Q: 10 minutes is annoying; could it be made much shorter?

Q: if lots of miners join, will blocks be created at a higher rate?

Q: why does Bitcoin extend the longest chain? why not some other rule?

Q: are transactions anonymous?

Q: if I steal bitcoins, is it safe to spend them?

Q: can bitcoins be forged, i.e. a totally fake coin created?

Q: what can adversary do with a majority of CPU power in the world?
   can double-spend and un-spend, by forking
   cannot steal others' bitcoins
   can prevent xaction from entering chain

Q: what if the block format needs to be changed?
   esp if new format wouldn't be acceptable to previous s/w version?
   "hard fork"

Q: how do peers find each other?

Q: what if a peer has been tricked into only talking to corrupt peers?
   how about if it talks to one good peer and many colluding bad peers?

Q: could a brand-new peer be tricked into using the wrong chain entirely?
   what if a peer rejoins after a few years disconnection?
   a few days of disconnection?

Q: how rich are you likely to get with one machine mining?

Q: why does it make sense for the mining reward to decrease with time?

Q: is it a problem that there will be a fixed number of coins?
   what if the real economy grows (or shrinks)?

Q: why do bitcoins have value?
   e.g. people seem willing to pay $8,935 per bitcoin (on may 5 2020).
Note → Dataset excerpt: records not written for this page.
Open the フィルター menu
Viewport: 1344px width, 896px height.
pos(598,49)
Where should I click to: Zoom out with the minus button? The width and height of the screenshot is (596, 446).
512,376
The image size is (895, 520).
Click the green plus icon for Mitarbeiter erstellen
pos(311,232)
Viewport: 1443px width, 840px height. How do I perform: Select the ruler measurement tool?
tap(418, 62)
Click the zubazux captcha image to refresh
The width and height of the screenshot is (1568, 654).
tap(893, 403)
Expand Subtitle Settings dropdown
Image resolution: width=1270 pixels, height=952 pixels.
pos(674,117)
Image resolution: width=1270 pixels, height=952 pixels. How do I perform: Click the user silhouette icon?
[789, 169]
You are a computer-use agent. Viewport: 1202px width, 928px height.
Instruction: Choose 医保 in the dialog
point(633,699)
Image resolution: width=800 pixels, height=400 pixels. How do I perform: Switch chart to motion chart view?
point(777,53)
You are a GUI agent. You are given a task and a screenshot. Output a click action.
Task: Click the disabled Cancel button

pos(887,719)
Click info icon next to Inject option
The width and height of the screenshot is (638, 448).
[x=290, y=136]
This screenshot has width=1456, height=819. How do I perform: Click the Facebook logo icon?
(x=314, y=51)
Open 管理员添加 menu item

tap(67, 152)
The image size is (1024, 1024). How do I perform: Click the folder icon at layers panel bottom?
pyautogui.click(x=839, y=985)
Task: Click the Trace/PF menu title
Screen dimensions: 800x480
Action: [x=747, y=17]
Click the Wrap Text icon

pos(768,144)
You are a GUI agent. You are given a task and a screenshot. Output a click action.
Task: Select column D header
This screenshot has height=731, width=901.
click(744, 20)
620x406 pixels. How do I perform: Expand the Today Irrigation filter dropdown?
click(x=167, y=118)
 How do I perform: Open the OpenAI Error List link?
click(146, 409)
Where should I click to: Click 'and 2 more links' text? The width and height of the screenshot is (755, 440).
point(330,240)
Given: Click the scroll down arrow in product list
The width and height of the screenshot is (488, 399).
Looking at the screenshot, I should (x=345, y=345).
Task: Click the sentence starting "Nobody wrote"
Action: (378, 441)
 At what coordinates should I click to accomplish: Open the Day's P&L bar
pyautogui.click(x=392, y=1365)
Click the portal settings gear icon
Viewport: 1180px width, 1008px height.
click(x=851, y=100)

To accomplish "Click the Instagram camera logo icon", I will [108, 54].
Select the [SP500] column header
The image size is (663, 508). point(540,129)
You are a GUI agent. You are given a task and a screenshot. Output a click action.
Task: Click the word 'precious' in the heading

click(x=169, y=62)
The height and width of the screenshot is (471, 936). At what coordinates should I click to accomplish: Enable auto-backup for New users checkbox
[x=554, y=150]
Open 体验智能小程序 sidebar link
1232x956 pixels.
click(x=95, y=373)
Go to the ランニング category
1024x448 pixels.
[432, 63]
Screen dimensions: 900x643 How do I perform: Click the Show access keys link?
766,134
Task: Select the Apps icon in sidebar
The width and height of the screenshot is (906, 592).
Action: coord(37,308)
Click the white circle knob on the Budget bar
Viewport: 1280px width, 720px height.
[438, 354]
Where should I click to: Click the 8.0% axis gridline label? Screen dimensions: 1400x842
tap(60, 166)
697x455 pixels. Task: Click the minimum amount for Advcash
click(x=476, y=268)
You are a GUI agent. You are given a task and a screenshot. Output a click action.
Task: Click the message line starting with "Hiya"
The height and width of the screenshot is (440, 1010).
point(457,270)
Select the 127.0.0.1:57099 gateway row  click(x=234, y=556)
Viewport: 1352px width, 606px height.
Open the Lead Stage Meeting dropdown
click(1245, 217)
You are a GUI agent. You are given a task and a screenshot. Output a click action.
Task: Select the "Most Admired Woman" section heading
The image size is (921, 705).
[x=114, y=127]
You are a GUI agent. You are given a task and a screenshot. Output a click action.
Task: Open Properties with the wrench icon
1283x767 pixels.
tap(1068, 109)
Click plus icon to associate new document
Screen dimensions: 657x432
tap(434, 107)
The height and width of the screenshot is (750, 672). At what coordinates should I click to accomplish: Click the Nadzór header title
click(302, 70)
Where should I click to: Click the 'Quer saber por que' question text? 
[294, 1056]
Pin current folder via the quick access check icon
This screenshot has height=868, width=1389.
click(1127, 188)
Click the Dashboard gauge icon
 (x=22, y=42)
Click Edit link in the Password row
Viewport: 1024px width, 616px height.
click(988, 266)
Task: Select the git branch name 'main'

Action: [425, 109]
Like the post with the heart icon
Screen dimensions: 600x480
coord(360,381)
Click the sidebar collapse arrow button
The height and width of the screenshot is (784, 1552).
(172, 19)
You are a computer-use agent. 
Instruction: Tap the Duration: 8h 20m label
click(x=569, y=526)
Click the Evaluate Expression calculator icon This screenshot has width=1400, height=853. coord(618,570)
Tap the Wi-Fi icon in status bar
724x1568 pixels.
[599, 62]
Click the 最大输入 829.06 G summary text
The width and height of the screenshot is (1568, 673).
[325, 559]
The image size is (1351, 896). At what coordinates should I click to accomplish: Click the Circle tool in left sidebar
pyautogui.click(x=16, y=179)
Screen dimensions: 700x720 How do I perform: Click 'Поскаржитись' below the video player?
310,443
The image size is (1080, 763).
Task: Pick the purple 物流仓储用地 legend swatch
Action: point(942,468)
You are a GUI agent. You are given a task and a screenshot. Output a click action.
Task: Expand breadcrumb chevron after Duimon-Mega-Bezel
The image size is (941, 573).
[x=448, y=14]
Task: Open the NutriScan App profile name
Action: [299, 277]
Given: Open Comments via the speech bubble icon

Q: will bitcoin scale well?
   in terms of CPU time?
     apparently CPU limits to 4,000 tps (signature checks)
     more than Visa but less than cash
   in terms of storage?
     do you ever need to look at very old blocks?
     do you ever need to xfer the whole block chain?
     merkle tree: block headers vs txn data.
   in terms of network traffic?
      a few megabytes (one block) every ten minutes
   sadly, the maximum block size is limited to a few megabytes

Q: could Bitcoin have been just a ledger w/o a new currency?
   e.g. have dollars be the currency?
   since the currency part is pretty awkward.
   (settlement... mining incentive...)

weak points in the design?
  too bad it's a new currency as well as a payment system
  transaction confirmation takes at least 10 minutes, or 60 for high confidence
  flooding limits performance, may be a point of attack
  maximum block size plus 10 minutes limits max transactions per second
  vulnerable to majority attack
  proof-of-work wastes CPU time, power
  not very anonmyous
  too anonymous -- illegal uses may trigger legal response
  users have trouble securing private keys

key idea: block chain
  public agreed-on ledger is a great idea
  decentralization might be good
  mining is a clever way to avoid sybil attacks in an open system,
    and ensure most blocks are created by benign peers